Number one: Is it I who misses my old self? That would be selfish! No, only maybe I miss the past. I have missed out on quite a lot. If Acacia resents me, I understand, but I shielded her from the oncoming battle as long as I could. Her lack of experience, whether that is true, was only my overprotectiveness. I’m just as bad as Daphne.
Kazimir resented himself but sighed knowing where he had to be.
On the other side of that sunset. Impossible.
He felt no better than Jason. His greater fear was becoming him. Jason’s personality was almost unrecognizable to the once-blind Kazimir. He wasn’t sure if Jason became blinded or him.
If it was time for Jason to move on, why am I still here?
He feared even more being forced to become like Jason. Working in the temple was like keeping up appearances. Sure, he worked on what lay inside his head, but the outside world was even more chaotic and he needed to put his knowledge to use.
Barnacle gum and kelpnetter—I need to remember those. Barnacle gum for sinus pressure and inflammation of battle scars and kelpnetter for pain and malnourishment. Side effects? Too innumerable.
He took a wad of kelpnetter and barnacle into his mouth, chew, and spit the paste into the mortar to demonstrate proper healing techniques. High priests in training were also required to know politics.
I will save my least favorite task for last. What a good distraction!

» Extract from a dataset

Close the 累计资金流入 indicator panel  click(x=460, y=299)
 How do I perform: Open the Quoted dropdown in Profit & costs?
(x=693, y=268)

He jumped at his thought as though someone could hear it, but only turning around to find his door open, and one of the high priests entering. It was High Priest Ivovan, his great-uncle, with his clunky breastplate and boots. He once was first and only High Priest of Acropolis but his new duty was tutoring Kazimir.
Kazimir stood and bowed although he was irritated at the intrusion.
“Apologies for my barging, but I have unfortunate news.” Kazimir waited for an answer. No matter how bad the news, he wanted to get it over with.
“Janus’s family is once again in control of Domain.”